Copy out the lines from the first one through the line that contains "pyautogui.click(x=78, y=40)", requests included, and scale every coordinate in the answers by 0.65, rounding each to a whole number with halves rounded up. Give only these lines, and leave the pictures out.
• • • • •
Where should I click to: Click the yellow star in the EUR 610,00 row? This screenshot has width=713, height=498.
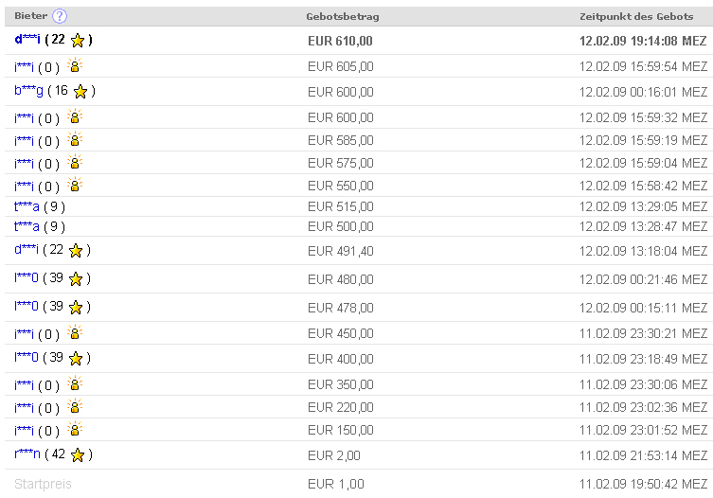pyautogui.click(x=78, y=40)
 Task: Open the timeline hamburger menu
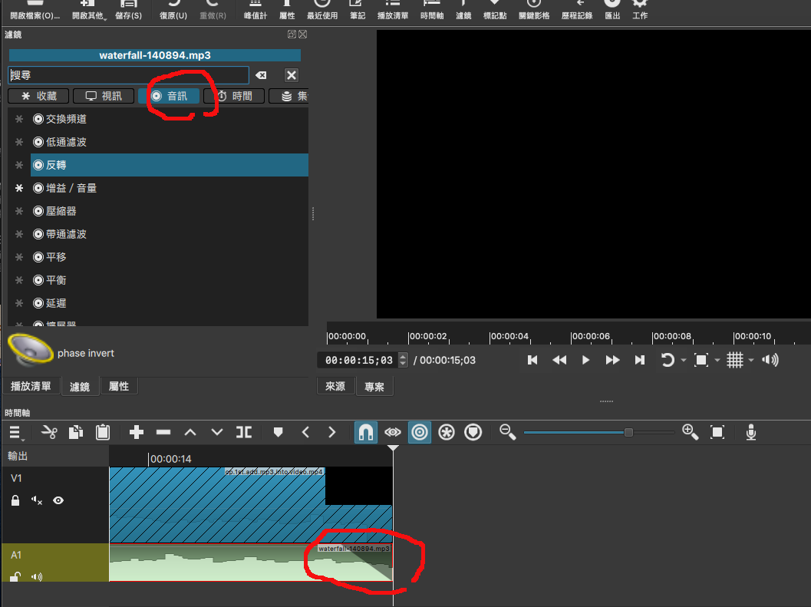tap(16, 433)
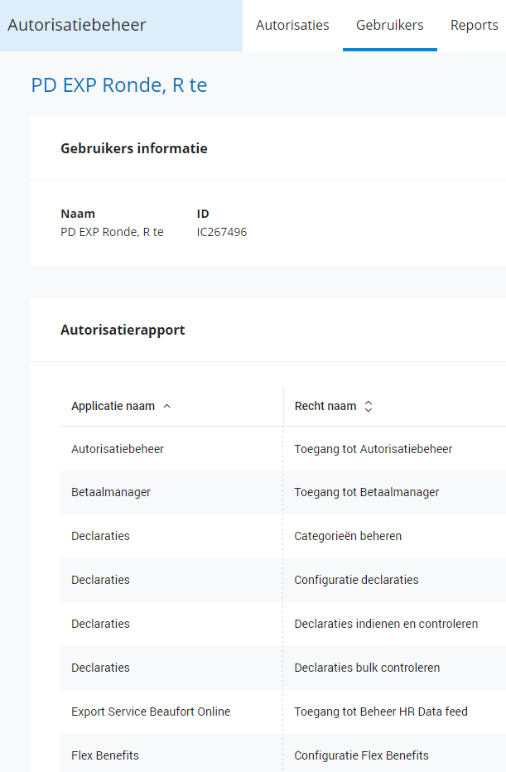
Task: Open the Reports tab
Action: pyautogui.click(x=475, y=25)
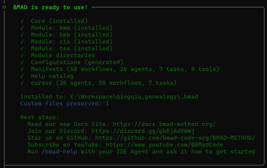
Task: Click the checkmark next to Module directories
Action: pyautogui.click(x=22, y=55)
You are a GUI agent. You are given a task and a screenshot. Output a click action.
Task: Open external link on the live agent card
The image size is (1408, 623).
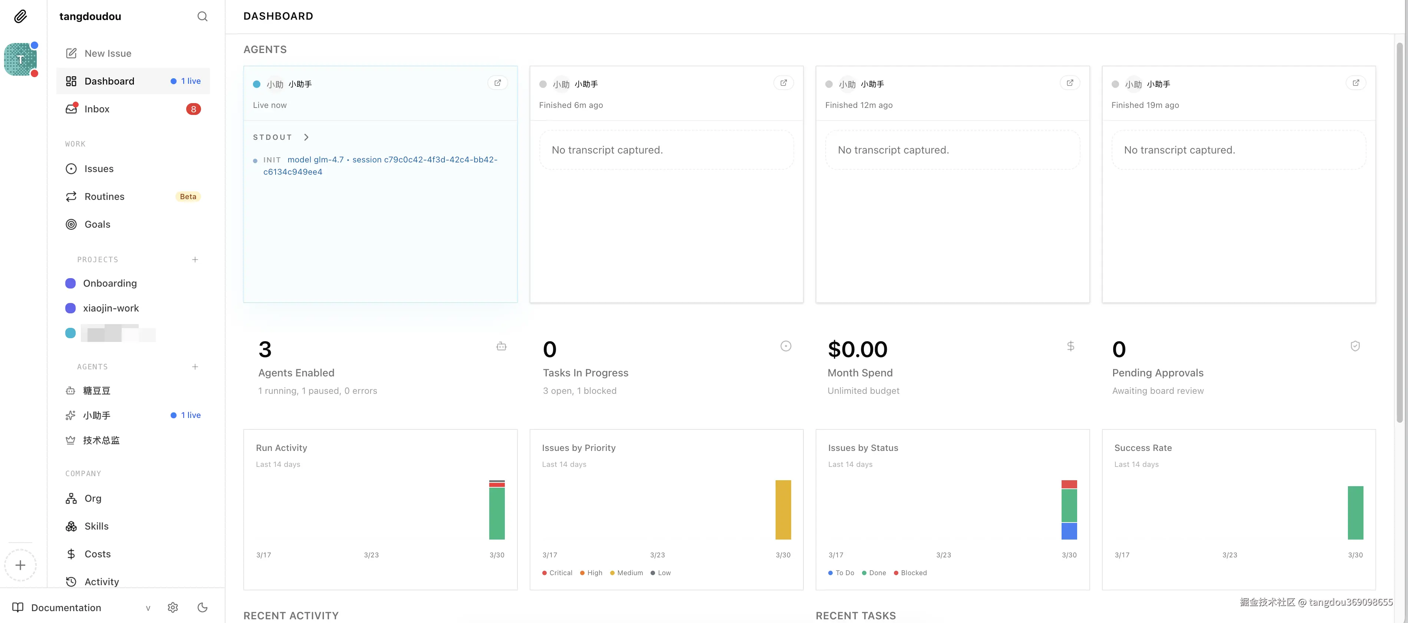[497, 83]
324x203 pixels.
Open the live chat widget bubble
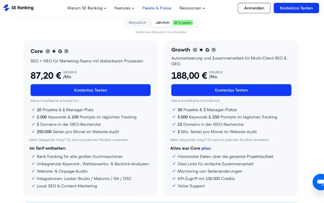(319, 182)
• • • • •
= Solution =
Where should I click to: Click the yellow star in the EUR 610,00 row? This screenshot has width=713, height=498.
pyautogui.click(x=51, y=26)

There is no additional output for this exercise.